Getting mRNA on-target

C&I Issue 1, 2024

Read time: 1-2 mins


The technology behind the mRNA vaccine for Covid-19 shows huge promise for other vaccines as well as therapeutics for cancer, cardiovascular disease and immunological diseases.

Now researchers have found that while the technology produces most proteins as intended, there are also some unintended immune responses. However, they also report a solution to enable the safer design of future mRNA vaccines.

Researchers at the University of Cambridge, UK, studied the mechanisms of the Pfizer–BioNTech mRNA vaccine. They found an off-target immune response in one third of those vaccinated, but with no ill effects (Nature, doi: 10.1038/s41586-023-06800-3).

mRNA is the genetic material that tells cells in the body how to make a specific protein.
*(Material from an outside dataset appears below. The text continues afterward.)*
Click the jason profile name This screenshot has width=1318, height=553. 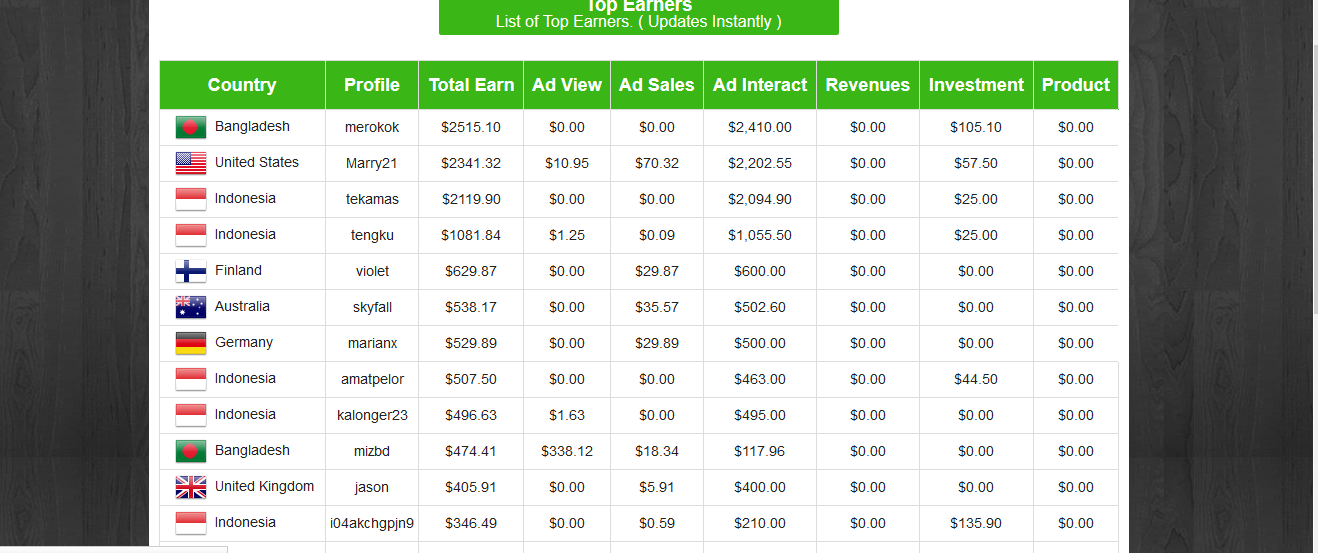[x=372, y=488]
The team, led by Anne Willis and James Thaventhiran, discovered that the cellular machinery that reads mRNA ‘slips’ when confronted with repeats of a chemical modification commonly found in mRNA therapeutics. In addition to the target protein, this leads to the production of off-target proteins.

The team found that bases with a chemical modification called N1-methylpseudouridine, which are currently contained in mRNA therapies, are responsible for the slips along the mRNA sequence. However, removing these runs of N1-methylpseudouridine from the mRNAs prevents off-target protein production.

‘We can remove the error-prone code from the mRNA in vaccines so the body will make the proteins we want for an immune response without inadvertently making other proteins as well,’ explains Thaventhiran. ‘The safety concern for future mRNA medicines is that mis-directed immunity has huge potential to be harmful, so off-target immune responses should always be avoided.’

‘This is a landmark study impacting both upon our understanding of the fundamental molecular biology around how proteins are made, but also with real-world relevance because of the use of modified nucleotides,’ comments virologist Stephen Griffin, University of Leeds, UK.